Utilities¶

Utilities for PyKEEN.

class NoRandomSeedNecessary[source]¶: Used in pipeline when random seed is set automatically.

class Result[source]¶

A superclass of results that can be saved to a directory.

abstract save_to_directory(directory, **kwargs)[source]¶

Save the results to the directory.

Return type: None

abstract save_to_ftp(directory, ftp)[source]¶

Save the results to the directory in an FTP server.

Return type: None

abstract save_to_s3(directory, bucket, s3=None)[source]¶

Save all artifacts to the given directory in an S3 Bucket.

Parameters

directory (str) – The directory in the S3 bucket
bucket (str) – The name of the S3 bucket
s3 – A client from boto3.client(), if already instantiated

Return type

None

all_in_bounds(x, low=None, high=None, a_tol=0.0)[source]¶

Check if tensor values respect lower and upper bound.

Parameters

x (Tensor) – The tensor.
low (Optional[float]) – The lower bound.
high (Optional[float]) – The upper bound.
a_tol (float) – Absolute tolerance.

Return type

bool

Returns

If all values are within the given bounds

broadcast_cat(x, y, dim)[source]¶

Concatenate with broadcasting.

Parameters

x (FloatTensor) – The first tensor.
y (FloatTensor) – The second tensor.
dim (int) – The concat dimension.

Return type

FloatTensor

Returns

A concatenated, broadcasted

Raises

ValueError – if the x and y dimensions are not the same
ValueError – if broadcasting is not possible

calculate_broadcasted_elementwise_result_shape(first, second)[source]¶

Determine the return shape of a broadcasted elementwise operation.

Return type: Tuple[int, …]

check_shapes(*x, raise_on_errors=True)[source]¶

Verify that a sequence of tensors are of matching shapes.

Parameters

x (Tuple[Union[Tensor, Tuple[int, …]], str]) – A tuple (t, s), where t is a tensor, or an actual shape of a tensor (a tuple of integers), and s is a string, where each character corresponds to a (named) dimension. If the shapes of different tensors share a character, the corresponding dimensions are expected to be of equal size.
raise_on_errors (bool) – Whether to raise an exception in case of a mismatch.

Return type

bool

Returns

Whether the shapes matched.

Raises

ValueError – If the shapes mismatch and raise_on_error is True.

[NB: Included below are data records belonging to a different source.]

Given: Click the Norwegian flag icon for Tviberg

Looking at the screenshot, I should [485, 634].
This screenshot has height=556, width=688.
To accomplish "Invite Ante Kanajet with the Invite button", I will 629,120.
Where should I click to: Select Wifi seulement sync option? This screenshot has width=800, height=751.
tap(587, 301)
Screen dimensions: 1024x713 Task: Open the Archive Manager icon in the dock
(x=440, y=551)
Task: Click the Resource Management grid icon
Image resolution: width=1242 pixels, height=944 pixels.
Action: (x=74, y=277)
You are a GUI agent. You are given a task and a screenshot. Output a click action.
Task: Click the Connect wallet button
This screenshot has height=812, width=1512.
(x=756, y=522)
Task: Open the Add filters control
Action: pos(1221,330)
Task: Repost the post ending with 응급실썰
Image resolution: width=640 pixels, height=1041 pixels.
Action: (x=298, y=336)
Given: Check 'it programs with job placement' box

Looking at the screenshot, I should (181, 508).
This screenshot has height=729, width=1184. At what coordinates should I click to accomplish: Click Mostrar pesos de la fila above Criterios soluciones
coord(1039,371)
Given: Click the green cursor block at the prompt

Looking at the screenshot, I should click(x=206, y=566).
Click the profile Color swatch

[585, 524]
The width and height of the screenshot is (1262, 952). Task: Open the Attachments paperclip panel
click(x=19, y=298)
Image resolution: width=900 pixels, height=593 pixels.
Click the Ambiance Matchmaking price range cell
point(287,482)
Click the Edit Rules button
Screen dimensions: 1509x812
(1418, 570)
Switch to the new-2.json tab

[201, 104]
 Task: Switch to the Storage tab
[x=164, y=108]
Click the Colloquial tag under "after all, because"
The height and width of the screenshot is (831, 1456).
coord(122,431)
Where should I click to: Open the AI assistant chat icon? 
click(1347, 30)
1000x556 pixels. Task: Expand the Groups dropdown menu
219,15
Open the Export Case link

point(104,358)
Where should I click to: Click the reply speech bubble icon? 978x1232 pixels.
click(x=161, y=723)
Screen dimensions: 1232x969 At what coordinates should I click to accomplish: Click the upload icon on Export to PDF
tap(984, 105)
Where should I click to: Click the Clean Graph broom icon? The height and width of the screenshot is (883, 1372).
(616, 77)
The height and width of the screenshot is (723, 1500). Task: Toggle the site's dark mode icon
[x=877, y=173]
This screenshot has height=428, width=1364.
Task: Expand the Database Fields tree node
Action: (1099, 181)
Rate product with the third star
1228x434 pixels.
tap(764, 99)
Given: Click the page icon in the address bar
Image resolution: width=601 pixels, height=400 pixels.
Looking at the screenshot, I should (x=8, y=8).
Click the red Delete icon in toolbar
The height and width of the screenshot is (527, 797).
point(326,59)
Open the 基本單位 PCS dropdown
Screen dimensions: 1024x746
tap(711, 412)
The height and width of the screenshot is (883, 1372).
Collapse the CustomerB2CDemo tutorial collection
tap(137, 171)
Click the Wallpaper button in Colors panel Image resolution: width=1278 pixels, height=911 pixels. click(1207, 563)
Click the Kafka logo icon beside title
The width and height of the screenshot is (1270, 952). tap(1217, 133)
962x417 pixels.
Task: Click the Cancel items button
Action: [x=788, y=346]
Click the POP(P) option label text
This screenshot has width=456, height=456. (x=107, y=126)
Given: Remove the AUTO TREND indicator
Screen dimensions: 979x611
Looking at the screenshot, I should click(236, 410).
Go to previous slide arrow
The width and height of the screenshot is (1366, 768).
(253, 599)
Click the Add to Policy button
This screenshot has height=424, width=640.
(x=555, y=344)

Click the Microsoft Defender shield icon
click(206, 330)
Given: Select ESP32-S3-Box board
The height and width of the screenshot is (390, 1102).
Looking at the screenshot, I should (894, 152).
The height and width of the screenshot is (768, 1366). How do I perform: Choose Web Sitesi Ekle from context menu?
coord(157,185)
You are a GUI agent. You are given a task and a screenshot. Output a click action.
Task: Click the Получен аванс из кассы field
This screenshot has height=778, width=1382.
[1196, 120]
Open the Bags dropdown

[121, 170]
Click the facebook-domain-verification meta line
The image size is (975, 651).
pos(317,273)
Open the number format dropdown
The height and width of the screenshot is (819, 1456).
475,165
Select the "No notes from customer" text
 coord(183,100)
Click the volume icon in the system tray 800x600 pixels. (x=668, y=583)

Examples: >>> check_shapes(((10, 20), “bd”), ((10, 20, 20), “bdd”)) True >>> check_shapes(((10, 20), “bd”), ((10, 30, 20), “bdd”), raise_on_errors=False) False

clamp_norm(x, maxnorm, p='fro', dim=None, eps=1e-08)[source]¶

Ensure that a tensor’s norm does not exceeds some threshold.

Parameters

x (Tensor) – The vector.
maxnorm (float) – The maximum norm (>0).
p (Union[str, int]) – The norm type.
dim (Union[None, int, Iterable[int]]) – The dimension(s).
eps (float) – A small value to avoid division by zero.

Return type

Tensor

Returns

A vector with \(|x| <= maxnorm\).

combine_complex(x_re, x_im)[source]¶

Combine a complex tensor from real and imaginary part.

Return type: FloatTensor

compact_mapping(mapping)[source]¶

Update a mapping (key -> id) such that the IDs range from 0 to len(mappings) - 1.

Parameters: mapping (Mapping[~X, int]) – The mapping to compact.
Return type: Tuple[Mapping[~X, int], Mapping[int, int]]
Returns: A pair (translated, translation) where translated is the updated mapping, and translation a dictionary from old to new ids.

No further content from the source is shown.